| Tasks |
1: In the article on hydrogen energy in Kern, how large a hydrogen bus fleet does Golden Empire Transit District expect to have by 2023?
2: List every advantage of hydrogen that the article on hydrogen energy in Kern names.

-- Text passage follows --

BY JOHN COX [email protected]
Hydrogen may be the only form of energy Kern consumes but doesn’t produce on a meaningful scale. For now.
An early stage partnership between a wind farm developer in Tehachapi and a Southern California “green hydrogen” startup aims to put simple electrolysis to use converting 15 megawatts of wind power into clean fuel transportable by tractor-trailer or pipeline. End users would include tractor trailers and forklifts.
If it happens, the $55-70 million project will become the county’s first venture into a promising field of clean energy production — right in line with local ambitions for expanding Kern’s statewide leadership in renewable fuels production.
Hydrogen entices on many levels. It emits only water when combusted, offers a more energy dense and efficient alternative to gasoline, and can be used flexibly in a variety of applications. Plus, hydrogen fuel cell cars and trucks refuel much faster than battery-powered electric vehicles.
Technology like the kind proposed in Tehachapi has succeeded elsewhere. U.S. researchers are working out kinks such that hydrogen energy figures to become a bigger focus for industry.
In Bakersfield, Golden Empire Transit District recently picked up five hydrogen-fueled buses, for refill daily at its private pumping station, and with more on order it expects to have a fleet of 12 by 2023.
Keith Wipke, program manager in fuel cell and hydrogen technologies at the National Renewable Energy Laboratory, said he’s not sure hydrogen will catch on in the light-duty passenger vehicle market, but he sees heavy duty trucks as ideal for tractor trailers.
“Hydrogen as a big part of our energy system is very likely,” said Wipke, whose agency has a new workforce development partnership with Bakersfield College.

-- Text passage concluded --
-- Given entries follows --

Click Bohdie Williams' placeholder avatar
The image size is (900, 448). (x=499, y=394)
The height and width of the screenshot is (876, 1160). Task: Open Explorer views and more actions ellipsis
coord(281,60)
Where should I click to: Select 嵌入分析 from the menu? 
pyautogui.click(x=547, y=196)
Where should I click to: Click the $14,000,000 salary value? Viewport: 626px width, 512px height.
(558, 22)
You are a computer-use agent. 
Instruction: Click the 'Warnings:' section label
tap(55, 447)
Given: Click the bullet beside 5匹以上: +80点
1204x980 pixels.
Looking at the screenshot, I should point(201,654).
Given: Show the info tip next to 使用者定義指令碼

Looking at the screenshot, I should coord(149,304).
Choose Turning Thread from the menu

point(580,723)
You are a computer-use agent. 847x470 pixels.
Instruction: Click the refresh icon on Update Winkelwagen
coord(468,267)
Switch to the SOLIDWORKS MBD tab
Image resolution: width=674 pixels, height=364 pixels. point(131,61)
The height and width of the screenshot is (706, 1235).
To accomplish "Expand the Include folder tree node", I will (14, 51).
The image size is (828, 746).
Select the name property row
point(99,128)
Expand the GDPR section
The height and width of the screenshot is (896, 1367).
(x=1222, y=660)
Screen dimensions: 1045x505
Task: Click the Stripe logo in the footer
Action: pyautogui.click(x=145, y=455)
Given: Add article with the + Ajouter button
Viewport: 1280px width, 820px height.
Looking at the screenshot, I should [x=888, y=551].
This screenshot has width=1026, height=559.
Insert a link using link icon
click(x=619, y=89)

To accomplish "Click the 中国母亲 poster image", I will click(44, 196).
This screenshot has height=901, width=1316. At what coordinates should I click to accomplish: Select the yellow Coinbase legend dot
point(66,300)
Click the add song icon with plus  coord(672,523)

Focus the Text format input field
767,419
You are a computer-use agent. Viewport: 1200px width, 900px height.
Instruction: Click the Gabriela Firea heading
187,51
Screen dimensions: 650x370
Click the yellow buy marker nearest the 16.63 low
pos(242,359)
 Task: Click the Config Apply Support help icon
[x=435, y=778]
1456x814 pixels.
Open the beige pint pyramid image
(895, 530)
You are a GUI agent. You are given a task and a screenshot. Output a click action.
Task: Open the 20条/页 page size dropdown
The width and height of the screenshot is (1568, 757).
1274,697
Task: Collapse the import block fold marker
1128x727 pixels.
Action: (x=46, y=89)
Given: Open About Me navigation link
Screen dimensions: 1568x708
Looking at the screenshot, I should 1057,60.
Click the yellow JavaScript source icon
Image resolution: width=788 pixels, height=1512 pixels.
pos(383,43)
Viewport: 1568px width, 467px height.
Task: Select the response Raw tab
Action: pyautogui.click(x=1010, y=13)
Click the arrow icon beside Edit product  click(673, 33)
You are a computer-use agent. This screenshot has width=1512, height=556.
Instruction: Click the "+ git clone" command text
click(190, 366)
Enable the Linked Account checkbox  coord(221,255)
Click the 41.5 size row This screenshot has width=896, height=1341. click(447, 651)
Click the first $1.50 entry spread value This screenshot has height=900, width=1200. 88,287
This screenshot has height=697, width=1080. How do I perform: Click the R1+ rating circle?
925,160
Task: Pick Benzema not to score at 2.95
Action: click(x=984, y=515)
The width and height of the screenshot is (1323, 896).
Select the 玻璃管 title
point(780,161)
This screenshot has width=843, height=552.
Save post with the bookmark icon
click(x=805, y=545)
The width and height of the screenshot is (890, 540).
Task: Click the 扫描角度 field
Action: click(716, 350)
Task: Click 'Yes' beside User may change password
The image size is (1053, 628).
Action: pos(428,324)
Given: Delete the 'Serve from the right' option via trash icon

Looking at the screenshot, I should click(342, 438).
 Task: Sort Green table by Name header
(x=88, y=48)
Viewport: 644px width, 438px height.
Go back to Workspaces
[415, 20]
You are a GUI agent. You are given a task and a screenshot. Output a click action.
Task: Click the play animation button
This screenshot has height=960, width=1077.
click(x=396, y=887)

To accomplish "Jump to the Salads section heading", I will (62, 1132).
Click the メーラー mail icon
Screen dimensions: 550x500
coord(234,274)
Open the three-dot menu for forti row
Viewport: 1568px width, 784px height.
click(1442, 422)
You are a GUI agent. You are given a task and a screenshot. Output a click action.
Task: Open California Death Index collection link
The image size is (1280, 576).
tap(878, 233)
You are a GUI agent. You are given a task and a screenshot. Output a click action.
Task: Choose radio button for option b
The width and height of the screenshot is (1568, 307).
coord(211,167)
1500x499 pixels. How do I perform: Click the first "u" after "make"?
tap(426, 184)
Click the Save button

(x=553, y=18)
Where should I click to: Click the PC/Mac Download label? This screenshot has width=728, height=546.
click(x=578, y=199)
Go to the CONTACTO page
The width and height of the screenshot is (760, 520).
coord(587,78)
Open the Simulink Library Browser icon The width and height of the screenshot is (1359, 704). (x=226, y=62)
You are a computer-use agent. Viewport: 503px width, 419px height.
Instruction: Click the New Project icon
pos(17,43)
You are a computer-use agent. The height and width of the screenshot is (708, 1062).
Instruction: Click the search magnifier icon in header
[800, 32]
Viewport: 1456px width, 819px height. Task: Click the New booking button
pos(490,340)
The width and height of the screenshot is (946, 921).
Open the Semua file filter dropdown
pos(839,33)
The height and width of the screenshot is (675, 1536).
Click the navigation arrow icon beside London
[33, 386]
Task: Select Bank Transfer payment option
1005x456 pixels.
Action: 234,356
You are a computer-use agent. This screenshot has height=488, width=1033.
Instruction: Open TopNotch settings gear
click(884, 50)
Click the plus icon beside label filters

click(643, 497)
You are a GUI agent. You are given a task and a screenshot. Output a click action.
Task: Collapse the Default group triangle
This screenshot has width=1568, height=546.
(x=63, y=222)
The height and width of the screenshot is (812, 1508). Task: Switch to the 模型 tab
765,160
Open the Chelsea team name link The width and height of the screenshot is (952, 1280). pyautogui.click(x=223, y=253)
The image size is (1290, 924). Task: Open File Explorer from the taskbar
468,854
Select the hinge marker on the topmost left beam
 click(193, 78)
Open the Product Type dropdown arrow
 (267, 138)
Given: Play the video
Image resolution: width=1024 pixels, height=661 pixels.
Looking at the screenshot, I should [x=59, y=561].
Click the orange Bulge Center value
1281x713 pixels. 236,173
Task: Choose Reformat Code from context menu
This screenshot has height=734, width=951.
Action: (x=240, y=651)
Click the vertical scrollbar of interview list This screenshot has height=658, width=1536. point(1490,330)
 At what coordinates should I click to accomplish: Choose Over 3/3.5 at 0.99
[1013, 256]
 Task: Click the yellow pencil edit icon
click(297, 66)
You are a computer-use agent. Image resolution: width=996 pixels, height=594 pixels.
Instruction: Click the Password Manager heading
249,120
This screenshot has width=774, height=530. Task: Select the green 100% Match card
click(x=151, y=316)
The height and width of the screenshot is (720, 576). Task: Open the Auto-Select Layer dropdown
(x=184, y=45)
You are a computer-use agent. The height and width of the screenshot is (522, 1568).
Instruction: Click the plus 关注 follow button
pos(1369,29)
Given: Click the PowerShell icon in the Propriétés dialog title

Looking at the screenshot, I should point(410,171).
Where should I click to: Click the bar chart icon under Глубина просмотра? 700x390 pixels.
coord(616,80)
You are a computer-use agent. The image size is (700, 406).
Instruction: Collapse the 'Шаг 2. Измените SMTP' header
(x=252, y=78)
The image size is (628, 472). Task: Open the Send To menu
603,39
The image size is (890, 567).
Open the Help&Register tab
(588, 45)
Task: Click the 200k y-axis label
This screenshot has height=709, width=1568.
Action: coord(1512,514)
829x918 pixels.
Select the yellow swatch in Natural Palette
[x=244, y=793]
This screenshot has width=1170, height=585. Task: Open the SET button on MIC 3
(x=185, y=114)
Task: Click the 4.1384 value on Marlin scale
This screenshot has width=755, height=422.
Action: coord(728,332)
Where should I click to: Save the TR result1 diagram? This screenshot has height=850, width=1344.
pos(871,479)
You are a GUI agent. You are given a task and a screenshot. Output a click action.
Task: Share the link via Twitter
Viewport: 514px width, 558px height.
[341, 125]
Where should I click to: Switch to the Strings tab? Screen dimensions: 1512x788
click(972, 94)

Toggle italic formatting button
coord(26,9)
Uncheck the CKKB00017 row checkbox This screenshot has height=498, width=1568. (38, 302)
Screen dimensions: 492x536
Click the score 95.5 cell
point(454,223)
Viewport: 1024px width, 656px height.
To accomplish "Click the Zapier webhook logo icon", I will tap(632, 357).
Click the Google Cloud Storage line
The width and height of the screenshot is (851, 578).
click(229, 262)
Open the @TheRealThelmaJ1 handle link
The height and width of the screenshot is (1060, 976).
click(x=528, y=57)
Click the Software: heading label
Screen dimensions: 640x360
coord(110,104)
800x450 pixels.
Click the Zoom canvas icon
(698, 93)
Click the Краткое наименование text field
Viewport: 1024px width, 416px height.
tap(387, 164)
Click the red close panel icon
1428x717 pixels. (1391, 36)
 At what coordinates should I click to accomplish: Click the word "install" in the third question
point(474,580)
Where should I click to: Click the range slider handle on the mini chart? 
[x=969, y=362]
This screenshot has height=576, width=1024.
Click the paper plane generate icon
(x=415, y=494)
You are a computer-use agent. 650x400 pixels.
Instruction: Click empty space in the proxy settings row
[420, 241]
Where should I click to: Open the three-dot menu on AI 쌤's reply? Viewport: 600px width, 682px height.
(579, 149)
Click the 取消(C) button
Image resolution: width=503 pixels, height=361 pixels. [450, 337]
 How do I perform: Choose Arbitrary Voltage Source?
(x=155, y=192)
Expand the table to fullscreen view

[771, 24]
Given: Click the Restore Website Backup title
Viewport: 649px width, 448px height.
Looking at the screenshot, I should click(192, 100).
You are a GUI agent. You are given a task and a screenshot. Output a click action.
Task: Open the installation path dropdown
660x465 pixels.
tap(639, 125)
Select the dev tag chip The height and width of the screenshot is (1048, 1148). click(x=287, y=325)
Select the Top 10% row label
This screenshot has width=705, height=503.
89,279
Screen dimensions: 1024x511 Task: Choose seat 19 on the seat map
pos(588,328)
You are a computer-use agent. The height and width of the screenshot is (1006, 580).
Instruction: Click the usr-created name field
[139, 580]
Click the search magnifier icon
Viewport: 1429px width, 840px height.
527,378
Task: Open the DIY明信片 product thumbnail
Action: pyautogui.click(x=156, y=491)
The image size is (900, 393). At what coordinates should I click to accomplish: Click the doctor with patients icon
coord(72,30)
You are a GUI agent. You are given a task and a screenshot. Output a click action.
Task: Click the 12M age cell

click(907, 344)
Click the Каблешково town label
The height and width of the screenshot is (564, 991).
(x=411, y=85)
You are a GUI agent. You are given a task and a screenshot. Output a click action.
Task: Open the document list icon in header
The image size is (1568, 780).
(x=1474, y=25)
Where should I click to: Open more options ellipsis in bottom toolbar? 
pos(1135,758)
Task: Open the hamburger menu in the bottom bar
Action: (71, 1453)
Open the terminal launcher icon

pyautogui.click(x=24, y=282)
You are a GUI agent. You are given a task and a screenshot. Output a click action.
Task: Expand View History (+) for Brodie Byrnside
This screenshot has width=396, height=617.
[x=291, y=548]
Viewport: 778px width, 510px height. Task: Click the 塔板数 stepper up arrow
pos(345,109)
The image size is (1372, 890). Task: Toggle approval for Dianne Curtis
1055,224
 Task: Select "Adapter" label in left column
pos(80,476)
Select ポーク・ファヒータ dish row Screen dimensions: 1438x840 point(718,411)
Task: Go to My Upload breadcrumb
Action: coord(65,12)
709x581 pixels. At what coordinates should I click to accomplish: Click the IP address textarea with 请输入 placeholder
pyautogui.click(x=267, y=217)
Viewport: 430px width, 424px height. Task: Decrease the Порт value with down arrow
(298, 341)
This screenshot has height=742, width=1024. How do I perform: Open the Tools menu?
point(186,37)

-- Given entries concluded --

| Task-by-task answers |
1: A fleet of 12 buses.

2:
- It emits only water when combusted.
- It offers a more energy dense and efficient alternative to gasoline.
- It can be used flexibly in a variety of applications.
- Hydrogen fuel cell cars and trucks refuel much faster than battery-powered electric vehicles.